The background description provided herein is for the purpose of generally presenting the context of the disclosure. Work of the presently named inventors, to the extent the work is described in this background section, as well as aspects of the description that may not otherwise qualify as prior art at the time of filing, are neither expressly nor impliedly admitted as prior art against the present disclosure.
Referring now to FIG. 1, in a client-server network 100, a plurality of client computing devices 110-1, 110-2, . . . , and 110-C (collectively client computing devices or clients) communicates with a server computing device or server 120 via a distributed communications system (DSC) 108 such as the Internet or via a communication bus of a device, a local network, etc. Tasks or workloads are partitioned between the servers 120 (as providers of a resource or service) and the clients 110 (as service requesters). The servers 120 typically have a one to many relationship with the clients 110.

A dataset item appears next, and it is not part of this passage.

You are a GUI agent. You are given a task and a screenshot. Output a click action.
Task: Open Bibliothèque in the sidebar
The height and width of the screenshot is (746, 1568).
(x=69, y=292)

Client/server networks may use throttling mechanisms to limit performance based on a service level agreement (SLA) sold to a customer. Throttling mechanisms may also be used to prevent the client 110 from overloading the server 120 with too much work. Traditionally, this throttling is done on the request side of the client-server network 100. If the client 110 is trying to do more work than the throttle will allow, the client 110 is prevented from sending a new request.
When using request-side throttling, one of the clients (e.g. 110-1) has no knowledge of what the other clients (e.g. 110-1, . . . , 110-V) are doing. As such, the requests can needlessly collide and the overall efficiency of the client-server network 100 is reduced. In another example, two of the clients (e.g. 110-1 and 110-2) are both holding back requests in order to enforce their respective throttles. However, the server 120 is idle. Then the two clients 110-1 and 110-2 send requests to the server 120 at the same time. The server 120 receives both requests simultaneously. As such, one request must be delayed while the other request is processed.
In some examples, the clients 110 use a more advanced protocol in which the clients 110 ask for permission to send a request. The clients 110 then send the request when permission is granted by the server 120. However, this approach requires extra overhead relating to the request and the grant or denial of permission.